で、達成できるのか?率直な感想として、あまり認めたくないが厳しいんじゃないかと感じている。3キロ走り切れるかも怪しい目標ペースで、その3倍以上の10キロを走ろうというのだ。フォームを改善してエネルギーロスをいくら減らせたとしても、それほどまでの穴を埋めるのは厳しいのではないだろうか。もし埋められたとしても、そこからより高みを目指せるとは思えない。

要するに、今の自分は求められる身体活動の表現力が足りていないのではなく、それを表現するために必要な基礎体力がそもそも足りていないのではないか。

心当たりはなくもない。
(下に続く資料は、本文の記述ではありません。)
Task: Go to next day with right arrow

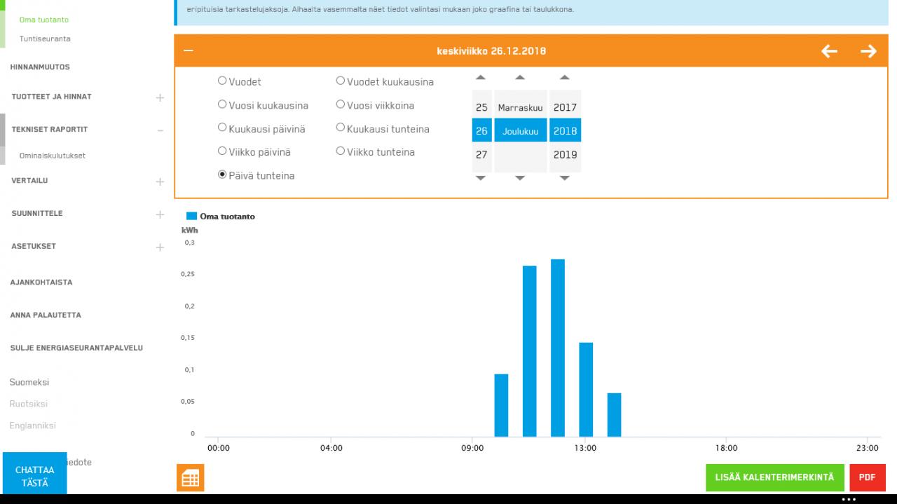Action: coord(868,51)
なぜならまさにVO2Max向上を目的としたトレーニング、インターバルペースによるトレーニングを今まであまりやってこなかったからだ。年始は多少やっていたが、閾値ペースと比べれば頻度は少なめだったし、それ以前はほとんど閾値ペースばかりやっていた。

伸びしろが分かってしまった。本当にそうなのかは分からないが、試してみる価値は十分にある。たとえ違ったとしても無駄になることなど何もない。VO2Maxだけで全てが決まるわけでないとしても、高ければ高いほどいいに決まっている。

インターバルトレーニング、そしてTABATA protocol。字面を見るだけで心肺に負荷がかかりそうなこれらトレーニングこそが、10km40分切りのカギとなるのかもしれない。